■ Excerpt provided ■
-------------------------
Similar remarks can be made about social engineering. When social engineering attacks have a good chance of being successful at stealing the private key, and when the scheme is designed in such a way that ordinary people cannot use it securely, and when the designers know (or should have known) this, I think it is questionable whether jurors will be willing to hold Grandpa responsible, simply because he got screwed by a poorly-designed security system.
Humans vs. computers. Legally, non-repudiation is about the actions of a human. A court is going to be looking for evidence that a human (e.g., Grandpa) assented to the terms of the contract/transaction. The cryptographic schemes cannot achieve that. They can only show that some computer performed some action. Cryptographers like to assume that the computer acts as an agent of the human and the computer's actions can stand in for the human's actions, but this is not a reasonable assumption. For example, malware on the person's computer can apply the private key without the human's consent.
Basically, most of the cryptographic research into non-repudiation schemes has the wrong threat model. It is based on assumptions that we've since discovered are faulty.
If you'd like to learn more, there has been a great deal published on these gaps between what's called "non-repudiation" in the cryptographic literature vs what lawyers would accept as adequate. Here are some example publications where you can read more:
Carl Ellison, Non-repudiation.
Ross Anderson, Liability and Computer Security: Nine Principles.
Brian Gladman, Carl Ellison, and Nicholas Bohm, Digital Signatures, Certificates and Electronic Commerce.
Adrian McCullagh and William Caelli, Non-Repudiation in the Digital Environment.
Michael Roe, Cryptography and Evidence.
Peter Gutmann, Digital Signature Legislation.
Greg Broiles provides a legal perspective on non-repudiation.
Non-repudiation is about having a proof that the announced author really wrote the message -- and such the proof can be verified even without the consent of the said author: the author must not be able to repudiate his message.
This calls for asymmetric cryptography (since verification can be done without the author consent, it cannot use whatever secret keys the author may own), namely digital signatures, which are the tool meant for that.
However, with a digital signature, you have only done half of the work, and that's the easy half. The digital signature does not tell you: "the author is Bob". It tells: "the author is whoever controls the private key associated with this public key". You still must have a way to reliably (in the sense of: in a way acceptable as a proof) link Bob's public key with Bob's identity. This is where certificates come into action. A certificate is a piece of data which contains an identity ("Bob") and a public key, and is signed by a "Certification Authority": the CA, when it signs the certificate, says: "this is the public key owned by that guy". Since the CA uses itself a digital signature, it also falls under the scope of non-repudiation: the certificate "proves" that the public key is Bob's only insofar as the CA is honest and used reliable procedures (e.g. meeting Bob face-to-face with ID card verification) to establish the link between the key and Bob. If the CA fails, the wrong certificate can be used to sue the CA. On a practical point of view, the main interest of the CA is that the certificate can be verified automatically, and knowing a single CA public key is sufficient to validate the millions of certificates that the CA produced. Web browsers do that, when they connect to a HTTPS site: they validate the server's certificate against the "root CA" which are hardcoded in the browser code (or in the operating system). A few dozens of root CA public keys are sufficient to verify the whole Internet.
-------------------------
■ Source data ■

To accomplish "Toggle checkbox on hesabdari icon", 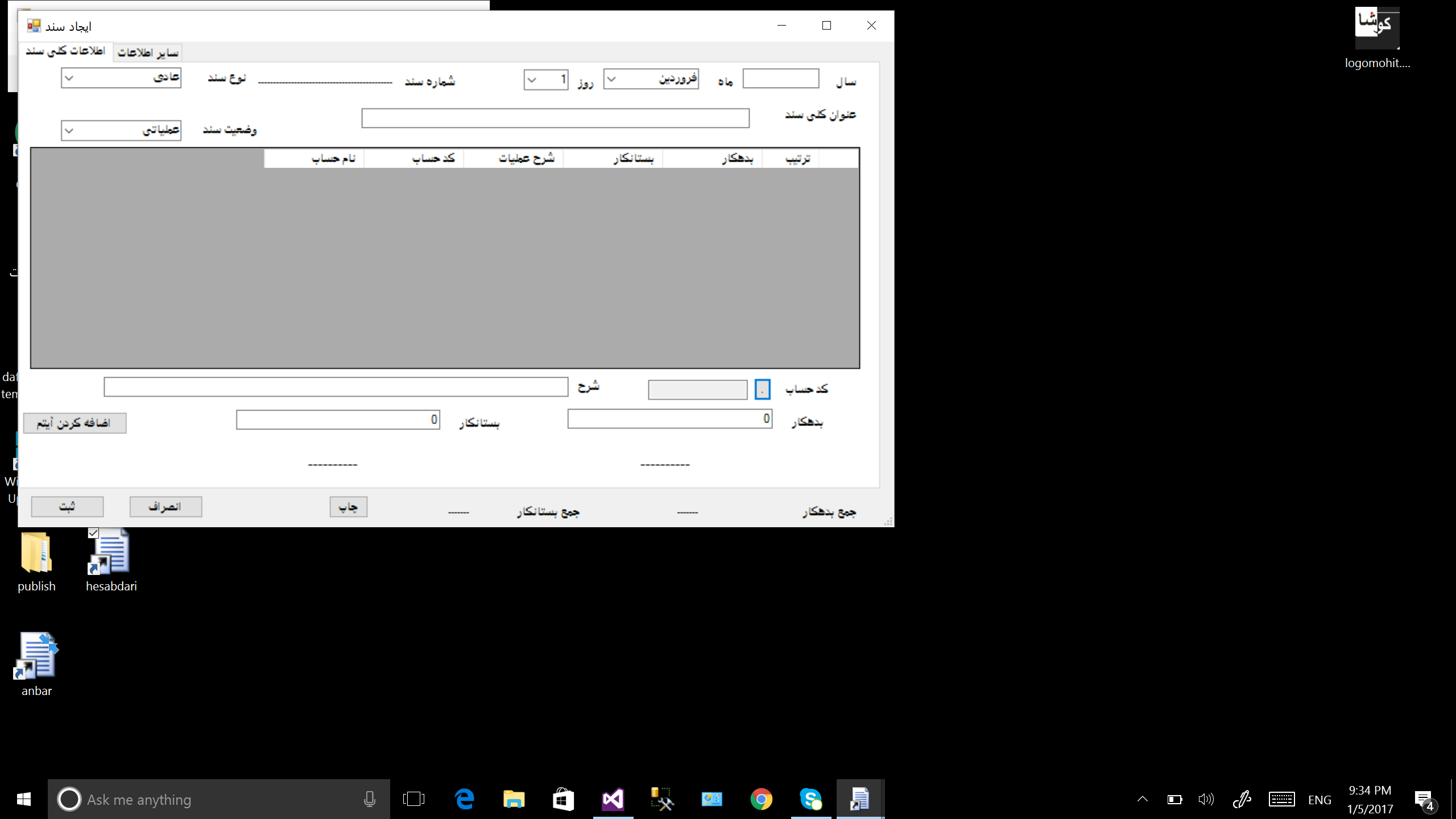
-------------------------
■ Set task ■
Copy the non-repudiation text again, starting with "Adrian McCullagh and" and going on through "meant for that.", but swap "author" for "signer".

■ Solution to the problem ■
Adrian McCullagh and William Caelli, Non-Repudiation in the Digital Environment.
Michael Roe, Cryptography and Evidence.
Peter Gutmann, Digital Signature Legislation.
Greg Broiles provides a legal perspective on non-repudiation.
Non-repudiation is about having a proof that the announced signer really wrote the message -- and such the proof can be verified even without the consent of the said signer: the signer must not be able to repudiate his message.
This calls for asymmetric cryptography (since verification can be done without the signer consent, it cannot use whatever secret keys the signer may own), namely digital signatures, which are the tool meant for that.